How do you determine the nautical draught of a ship?

The nautical draught of a ship indicates how deep it is in the water. The more and the heavier a ship is loaded, the deeper it will be in the water. As a result, the deck thus gets closer and closer to the surface of the water. For the safety of the crew and the ship, the nautical draught must not exceed the maximum load of the ship. This requires a correct calculation of the ship's maximum load. In addition to the amount of cargo, the fuel, provisions, equipment and drinking water on board and the density of the water (salt, fresh or brackish) also play a major role. In salt water, ships are less deep, so they have a shallower nautical draught.

On its stem or on its stern?

How deep a ship is in the water is not always the same everywhere. The difference between the bow and the aft of the ship is called the trim. Vessels may be "on its stern" (tilting backward or trim by the stern), "on its stem" (tilting forward, trim by the head or with a negative trim) or "even keel" (lying straight). But not every trim is equally ideal. Preferably, a ship should lie "a foot on its stern." That meants it's about thirty centimeters less deep in the front than in the back. While sailing, the ship will then straighten itself out. A less ideal trim indicates the moment when a vessel lies forward tilted (with a negative trim), since it is then less steerable ánd the captain's shower does not drain properly.

Deep, but how deep?

Pumping ballast (water) allows you to determine the trim of the ship.
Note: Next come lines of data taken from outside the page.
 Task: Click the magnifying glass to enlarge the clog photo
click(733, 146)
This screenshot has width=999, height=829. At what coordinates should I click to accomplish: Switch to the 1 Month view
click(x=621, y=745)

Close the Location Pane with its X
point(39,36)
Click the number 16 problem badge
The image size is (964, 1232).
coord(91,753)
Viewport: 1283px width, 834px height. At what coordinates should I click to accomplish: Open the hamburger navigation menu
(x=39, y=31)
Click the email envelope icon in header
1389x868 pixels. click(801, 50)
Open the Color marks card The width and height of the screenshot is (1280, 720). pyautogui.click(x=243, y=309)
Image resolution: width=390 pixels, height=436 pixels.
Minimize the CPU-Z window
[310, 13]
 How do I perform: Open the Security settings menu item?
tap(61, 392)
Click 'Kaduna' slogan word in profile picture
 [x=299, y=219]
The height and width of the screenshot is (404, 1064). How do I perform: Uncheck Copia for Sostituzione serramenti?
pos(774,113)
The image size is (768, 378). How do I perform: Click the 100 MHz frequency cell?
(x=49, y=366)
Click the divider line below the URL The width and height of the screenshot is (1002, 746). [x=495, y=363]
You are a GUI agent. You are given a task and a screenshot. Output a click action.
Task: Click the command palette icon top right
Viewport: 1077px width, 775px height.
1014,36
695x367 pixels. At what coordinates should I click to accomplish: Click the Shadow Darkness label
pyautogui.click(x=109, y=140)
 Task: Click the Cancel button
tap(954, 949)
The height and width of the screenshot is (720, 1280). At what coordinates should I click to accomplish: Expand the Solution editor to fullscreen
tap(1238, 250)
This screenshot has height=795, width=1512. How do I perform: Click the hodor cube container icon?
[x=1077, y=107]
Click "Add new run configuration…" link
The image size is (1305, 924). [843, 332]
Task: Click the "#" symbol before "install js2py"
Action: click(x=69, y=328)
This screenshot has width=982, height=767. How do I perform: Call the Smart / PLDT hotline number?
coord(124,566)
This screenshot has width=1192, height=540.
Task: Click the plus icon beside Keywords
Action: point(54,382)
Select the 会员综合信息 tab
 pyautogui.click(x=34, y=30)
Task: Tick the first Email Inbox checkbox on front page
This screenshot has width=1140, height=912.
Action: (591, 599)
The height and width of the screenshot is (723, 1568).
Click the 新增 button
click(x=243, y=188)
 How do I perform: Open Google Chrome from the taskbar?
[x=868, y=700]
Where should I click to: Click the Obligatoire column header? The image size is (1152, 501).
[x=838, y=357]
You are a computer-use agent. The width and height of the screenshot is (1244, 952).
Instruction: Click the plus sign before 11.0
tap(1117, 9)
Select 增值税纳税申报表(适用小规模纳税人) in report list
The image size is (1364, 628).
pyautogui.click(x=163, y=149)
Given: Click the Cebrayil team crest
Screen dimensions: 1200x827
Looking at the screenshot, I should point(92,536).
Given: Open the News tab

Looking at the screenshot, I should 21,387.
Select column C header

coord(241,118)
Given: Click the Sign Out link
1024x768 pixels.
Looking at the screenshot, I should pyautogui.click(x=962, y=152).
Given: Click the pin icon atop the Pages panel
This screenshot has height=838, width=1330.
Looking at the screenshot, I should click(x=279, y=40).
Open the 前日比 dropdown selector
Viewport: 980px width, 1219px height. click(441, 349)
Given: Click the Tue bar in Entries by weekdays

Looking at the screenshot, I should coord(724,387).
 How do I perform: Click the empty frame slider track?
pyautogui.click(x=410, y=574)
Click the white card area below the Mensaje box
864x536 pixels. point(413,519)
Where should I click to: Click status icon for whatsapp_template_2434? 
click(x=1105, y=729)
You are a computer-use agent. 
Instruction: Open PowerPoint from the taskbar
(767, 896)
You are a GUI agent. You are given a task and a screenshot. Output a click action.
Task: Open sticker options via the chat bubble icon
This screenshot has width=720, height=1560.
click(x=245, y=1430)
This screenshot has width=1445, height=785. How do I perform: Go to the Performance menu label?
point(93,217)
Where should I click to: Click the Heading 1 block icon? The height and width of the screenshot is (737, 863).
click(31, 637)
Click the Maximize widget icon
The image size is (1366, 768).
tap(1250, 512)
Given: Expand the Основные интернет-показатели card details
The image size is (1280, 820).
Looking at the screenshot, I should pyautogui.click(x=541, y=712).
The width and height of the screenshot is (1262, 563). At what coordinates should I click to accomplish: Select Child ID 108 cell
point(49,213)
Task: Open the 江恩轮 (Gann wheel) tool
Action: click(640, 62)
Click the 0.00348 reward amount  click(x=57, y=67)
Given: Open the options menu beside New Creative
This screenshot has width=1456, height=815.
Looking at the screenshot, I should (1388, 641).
For instance, you can pump water into the forepeak ballast tank or into the aft ballast tanks to get ships "on its stern" or "on its stem". The steerability of the ship affects the amount of ballast. Empty ships once require more ballast water than loaded ships to trim the ship. Ship type and voyage also play a role, as trim varies according to the placement of cargo on board.


To determine height or depth measurements in our port, we use a general reference model, the Second General Leveling (or Tweede Algemene Waterpassing). The average sea level at low tide in Ostend is the datum ('zero level').The safety of a ship depends on the available water depth, the nautical draught and the Under Keel Clearance (UKC), or the minimum space between the deepest point under the ship's keel and the bottom of the fairway. The UKC also varies with the sailing area (15% of the nautical draught at sea to 10% of the nautical draught in the channel of a lock). In the port, the UKC is usually 1 meter on the fairway and 0,6 meter at the berth.

Plimsoll lines

Various cargo lines are welded or painted on the hulls of ships. These Plimsoll markings show the different load lines for the maximum load of the vessel. The sailing area (tropical areas), the season (winter or summer) and the density of the water (fresh water or fresh water) also influence the calculation of the maximum safe loading capacity. The markings ensure that the ship is never overloaded and reduce the risk of capsizing or flooding on board.